-- What you should do --
Only the lines below from the one containing "You are a GUI" through the one containing "This screenshot has width=568, height=426." belong in the answer, set down exactly, with the pictures left out.

-- Data excerpts --
***

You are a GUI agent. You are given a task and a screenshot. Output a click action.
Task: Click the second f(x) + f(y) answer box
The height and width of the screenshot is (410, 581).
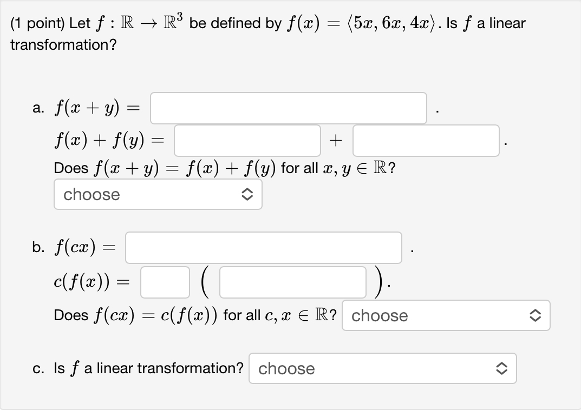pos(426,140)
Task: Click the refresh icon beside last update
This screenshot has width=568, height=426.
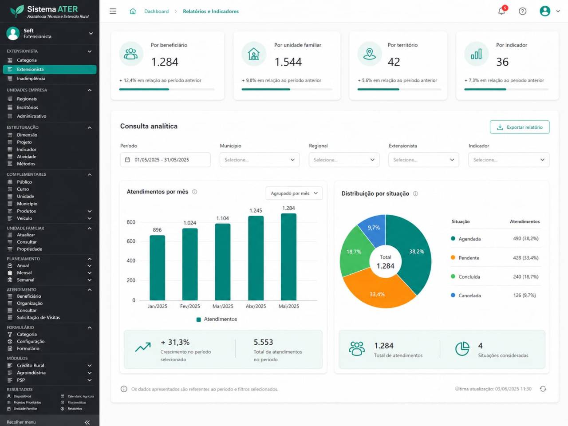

***

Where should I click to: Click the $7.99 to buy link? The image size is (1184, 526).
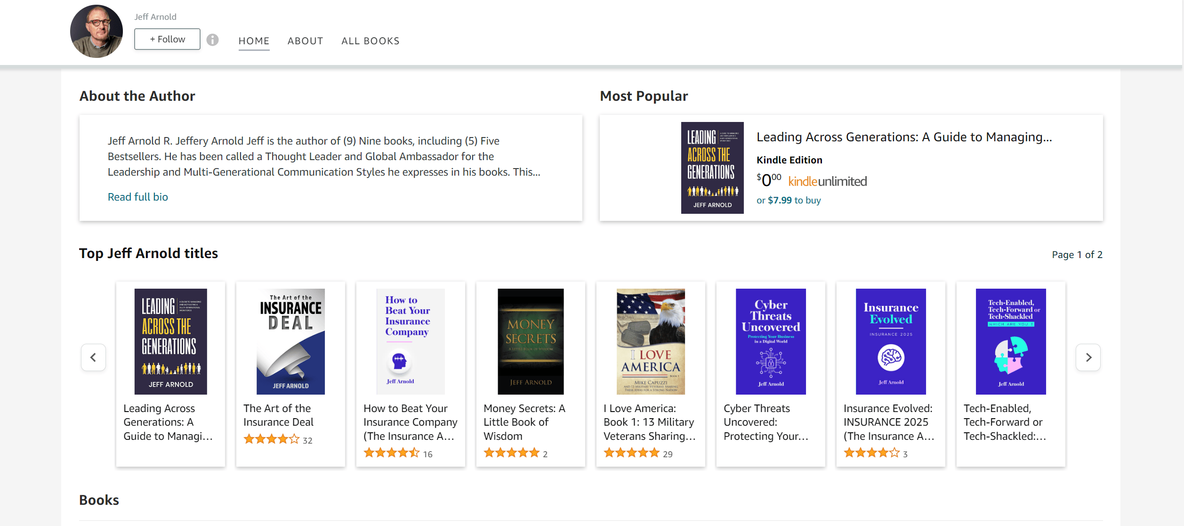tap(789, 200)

***

-- Output for this exercise --
You are a GUI agent. You are given a task and a screenshot. Output a click action.
Task: Click the second f(x) + f(y) answer box
The height and width of the screenshot is (410, 581).
pos(426,140)
Task: Click the refresh icon beside last update
This screenshot has width=568, height=426.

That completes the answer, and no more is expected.